La Esclerosis Lateral Amiotrófica (ELA) es una enfermedad del sistema nervioso central caracterizada por una degeneración progresiva de las neuronas motoras en la corteza cerebral, tronco del encéfalo y médula. Es una enfermedad no curable y con una esperanza de vida limitada, que requiere cuidados constantes y que cambian con el tiempo. Todo esto genera en la persona unas consecuencias altamente invalidantes a nivel físico, emocional y social que hace necesaria desde el principio una atención psicológica especializada y bien coordinada con el resto de los servicios médicos.

Abordaje integral

Al ser una enfermedad con afectación multiorgánica requiere la atención coordinada de diferentes profesionales. Sin embargo, en la actualidad hay carencias importantes en este abordaje integral, y no todas las actuaciones sanitarias necesarias, como la psicología, la fisioterapia o la logopedia están disponibles para todos los pacientes.

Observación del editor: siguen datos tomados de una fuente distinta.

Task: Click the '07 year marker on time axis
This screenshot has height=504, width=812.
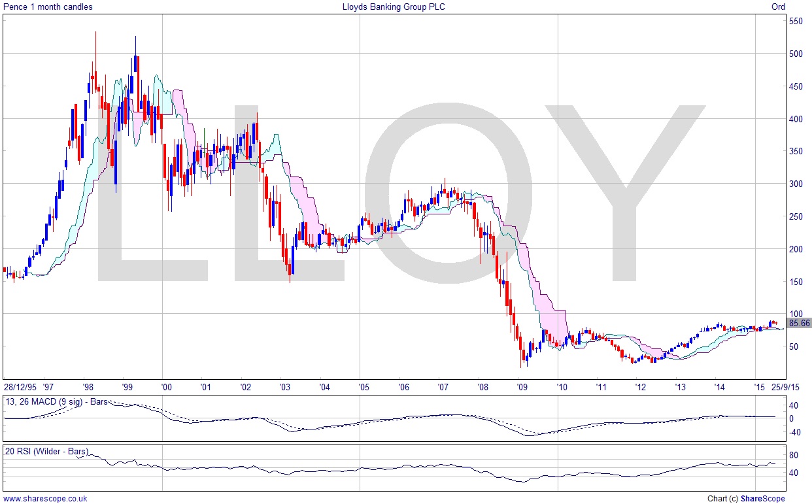Action: click(x=443, y=387)
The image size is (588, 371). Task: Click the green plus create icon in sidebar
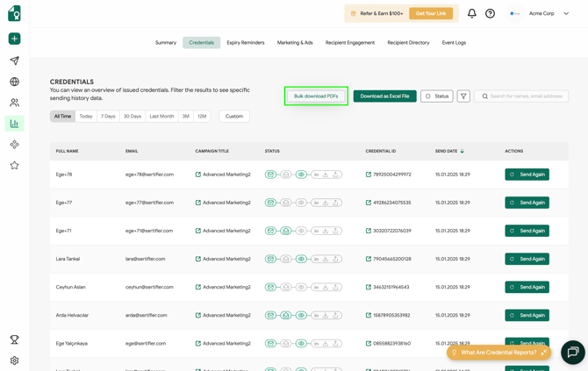coord(14,39)
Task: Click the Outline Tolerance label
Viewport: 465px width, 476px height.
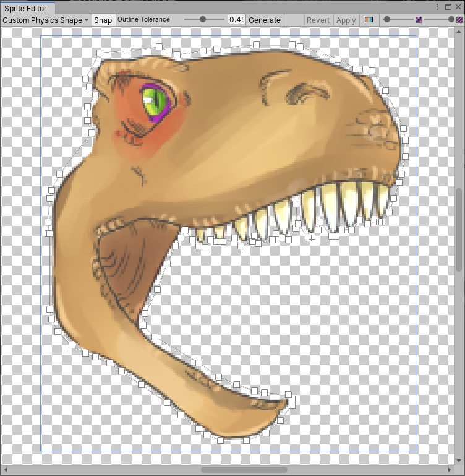Action: pos(143,20)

Los nuevos modelos de atención de la enfermedad pretenden revertir este vacío. Tradicionalmente, el tratamiento se ha centrado en combatir la enfermedad o mejorar la calidad de vida de los pacientes, lo que sitúa la enfermedad en el centro y desplaza otros elementos psicosociales que no son estrictamente clínicos y que afectan también la vida del paciente y su familia, por ejemplo, la desaparición progresiva de la red social y el contacto con otras personas o el esfuerzo anímico o económico que va asociado con la enfermedad tanto para pacientes como para familiares/cuidadores. Por tanto, es fundamental atender la perspectiva del paciente en las diferentes fases de la enfermedad y escuchar su voz.

Desde la psicología…

Algunos de los elementos a trabajar desde la psicología serían, por ejemplo, el acompañamiento emocional en el diagnóstico adaptando la información, trabajar la seguridad, el control, la autonomía, el nivel de actividad, la comunicación, el fomento de la red social y contacto con otros afectados, la conciencia, etc. También hay que atender las necesidades de los familiares, no sólo durante el tratamiento, sino también en la fase de duelo posterior.